Many of our businesses started with an entrepreneurial spirit, like Howard Industries and Thermo-Kool did. I believe it takes two things that people seldom think about to make an entrepreneur successful. (That’s in addition to what you would normally think about.) I’ll use a sports analogy to illustrate those things.
First it takes GRIND. To me, GRIND is like an athlete who’s supposed to run five miles, but reaches a point after the third mile that his (or hers) legs are cramping, his heart is pounding and he just wants to quit. But he reaches deeper and continues to grind it out.
Second, it takes DRIVE. Drive is when you know you’re supposed to wake up to the alarm at 5 a.m. and start your exercise regimen and you want to push the snooze button, but you don’t. You have the drive to do what’s necessary to do what needs to be done. If a person starts with the Grind and the Drive, and puts it with the other necessary elements, he can succeed as an entrepreneur.
To close out this column, I want to summarize what I think are major points, in addition to my belief that we have around 2,000 jobs unfilled.
First, I believe we need to begin diagnosing or identifying non-college-bound students in the seventh or eighth grade and find them an appropriate “track” toward a diploma that would lead them to a good job. If this is already being done, it needs to be strengthened and instituted in all our schools at a sufficiently young age.
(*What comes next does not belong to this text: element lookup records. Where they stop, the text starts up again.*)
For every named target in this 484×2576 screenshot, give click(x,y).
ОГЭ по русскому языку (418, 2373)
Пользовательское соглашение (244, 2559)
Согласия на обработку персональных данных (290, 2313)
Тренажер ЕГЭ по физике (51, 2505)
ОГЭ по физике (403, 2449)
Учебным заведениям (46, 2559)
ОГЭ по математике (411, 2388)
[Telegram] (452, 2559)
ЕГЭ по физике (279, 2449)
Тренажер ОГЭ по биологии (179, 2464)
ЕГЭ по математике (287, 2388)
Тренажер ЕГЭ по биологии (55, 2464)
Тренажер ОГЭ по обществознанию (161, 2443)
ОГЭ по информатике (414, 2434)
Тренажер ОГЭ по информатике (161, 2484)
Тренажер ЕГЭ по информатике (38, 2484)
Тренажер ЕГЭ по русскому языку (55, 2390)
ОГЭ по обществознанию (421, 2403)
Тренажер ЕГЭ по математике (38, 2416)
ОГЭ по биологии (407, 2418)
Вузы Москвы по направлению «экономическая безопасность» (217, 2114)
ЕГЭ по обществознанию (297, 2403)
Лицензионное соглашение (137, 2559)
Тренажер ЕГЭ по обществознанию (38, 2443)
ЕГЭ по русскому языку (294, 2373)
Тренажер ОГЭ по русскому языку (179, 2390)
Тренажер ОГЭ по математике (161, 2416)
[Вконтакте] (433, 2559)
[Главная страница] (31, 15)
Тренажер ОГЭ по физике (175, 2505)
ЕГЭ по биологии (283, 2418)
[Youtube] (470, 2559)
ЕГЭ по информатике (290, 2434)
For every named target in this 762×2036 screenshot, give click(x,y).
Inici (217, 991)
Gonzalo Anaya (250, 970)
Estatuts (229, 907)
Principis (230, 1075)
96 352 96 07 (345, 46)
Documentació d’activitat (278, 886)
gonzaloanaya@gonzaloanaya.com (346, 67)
Second, we need to find a national solution to the hiring of Hispanic immigrants so they can be on a track to legality as long as they hold a job and remain law-abiding.
Third, we need to consider some form of recruitment of workers from our surrounding counties to fill the jobs we have locally.
Fourth, and possibly the most important, we should consider having one person to “coordinate” all the programs in all the schools that would deal with business recruitment, training and placement, or as some call it “workforce development.” This person’s/position’s salary should come from the private sector, with business owners helping guide the program, and set the policies and emphases. The person would cover all sectors of our economy, from manufacturing to medical, from line workers to secretaries and other occupations. That’s one person’s opinion.
I thank Billy Howard Sr., Michael Howard, Rand McLaughlin and Lee Thames for their time and for helping enlighten me on their business and what confronts their business success today. I am truly appreciative!
Dr. Doug Tillery is a dentist, entrepreneur, property developer and owner of Tillery Properties and Tillery Rental, LLC.